## What is needed
Put the entries below into a numbered list, one line per item, leaving out any blank lines.

Begin Records to use

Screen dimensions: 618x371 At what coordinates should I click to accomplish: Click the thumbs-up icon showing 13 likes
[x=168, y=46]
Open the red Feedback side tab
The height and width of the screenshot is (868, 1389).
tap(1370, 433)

End Records to use

## Answer to this exercise
1. Screen dimensions: 618x371 At what coordinates should I click to accomplish: Click the thumbs-up icon showing 13 likes
2. [x=168, y=46]
3. Open the red Feedback side tab
4. The height and width of the screenshot is (868, 1389).
5. tap(1370, 433)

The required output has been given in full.